Teach your team to value great service
Another thing that must take precedence over speed is team culture. Take for example Jason’s Deli, a privately-held company with 250 locations. The owner, Jamie Cohen proudly says while restaurants can automate or streamline many processes to increase speed, they can’t do the same to team culture. He believes that all employees must have a goal to make every customer happy.There’s no Wall Street money or private equity holding the company together, so we can’t bear the thought of losing a single customer.Jamie Cohen
As a result, the customer-first mentality is at the core of the business. The company even implemented a hiring system that includes assessments for friendliness, hospitality, and company integrity. They also don’t like to talk about speed with their team:Most people can be taught how to do something (fast), but it’s tough to train people to be happy.
Jason’s Deli spreads this message during company meetings, manager seminars, throughout franchisees, vendors, as well as at weekly restaurant-level meetings addressing different hospitality or customer issues.
Reward good service, not fast service
Many would agree that employees should not be rewarded for speed but based on how well they do their job.
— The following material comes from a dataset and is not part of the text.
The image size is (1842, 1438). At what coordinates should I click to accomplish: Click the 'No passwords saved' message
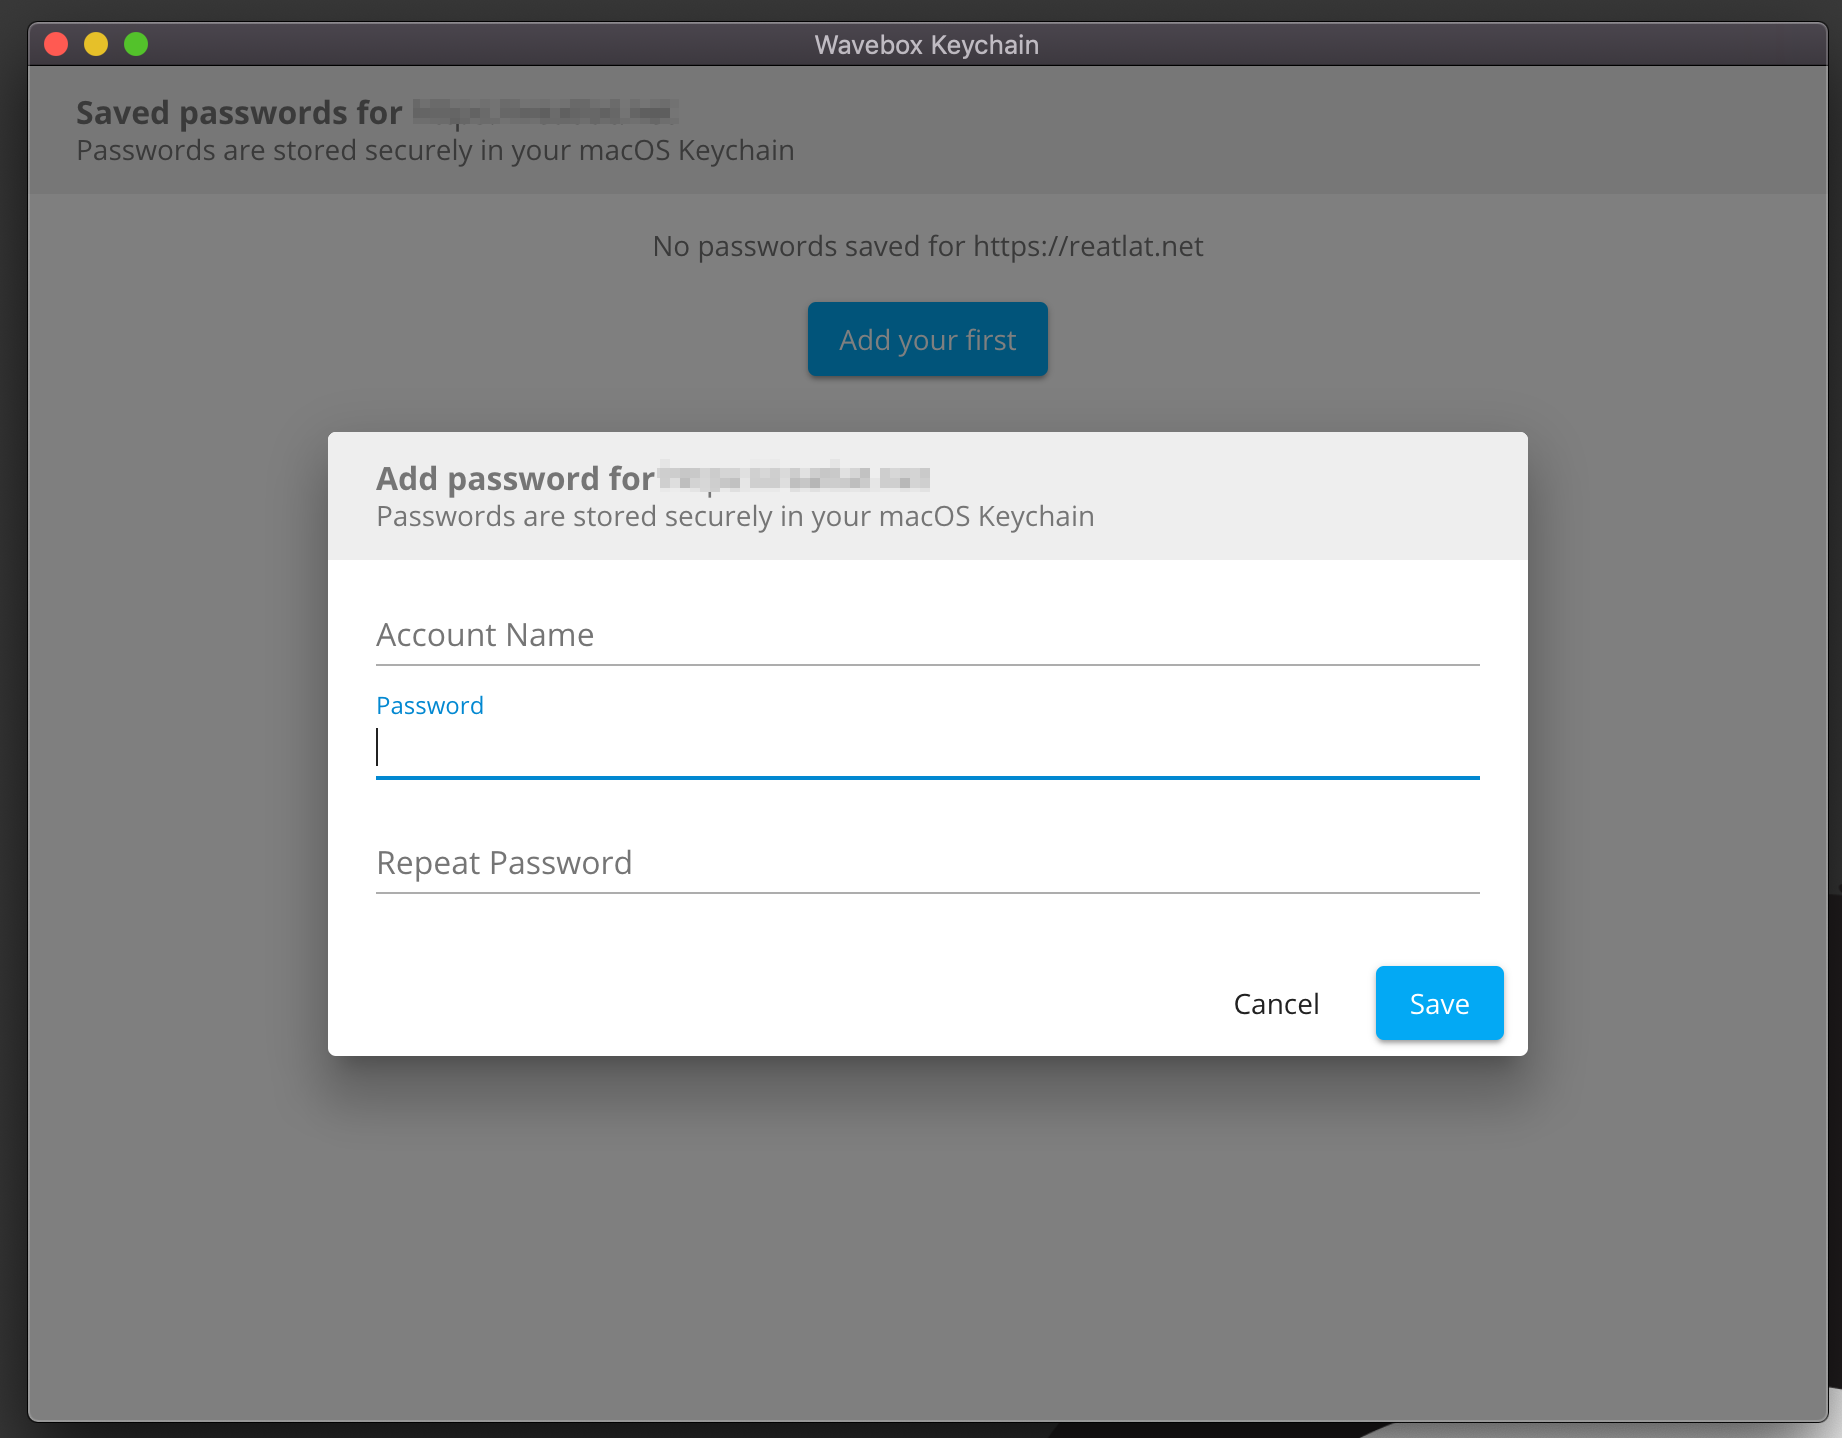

Yet we constantly see top management favoring speed over quality even in the most customer-centric of industries.
McDonald’s then-CEO Jack Greenberg revealed in 1998 that unit sales increase 1% for every 6 seconds saved at the drive-thru. Burger King echoed the sentiment as they saw sales at their restaurants grow to $15,000 a year for each second shaved off order times, according to a 1999 study.
It’s no wonder Burger King and others installed drive-through timers in order to relay findings to corporate. Using this data, they rewarded restaurant managers with large bonuses, particularly if they made their way to the top few stores that did exceptionally well that year.
Whether or not corporate knew, it’s worth repeating:
Even if it takes 30 seconds to make and serve, a tasteless sandwich or rude service won’t make the customer happy. Neither will they be thrilled with a bank teller rushing them through a transaction or a service representative brushing them off and running to the next customer. Customers want their needs met with full attention and without unnecessary pressure.
Focus on making customers happy
According to conventional wisdom, the faster customers gets help, the happier they will be. Customers tend to echo this line of thinking: they keep telling us how busy they are and how they’re looking for faster service. After all, we live in a busy world full of busy people used to getting what we want.
Engagement has been proven to trump over speed, which risks acting as a disengagement point, losing the company money. This is particularly dangerous in the online world, where the lack of body language and emotion can quickly make a person feel rushed:Thanks for contacting us, customer 389. I’ll be happy to help you as quickly as possible!
Relationships play an even more important role than engagement: Gallup noted that relationships strengthen when companies communicate and meet their customer’s emotional needs. And these needs cannot be solved by faster service alone.
With such a direct correlation between a “culture of listening” and financial success of brands, companies must take action and move customer engagement as a focus of their brand strategy. By examining the emotional and logical expectations of their customers companies can place themselves on a sure path to growth and profitability.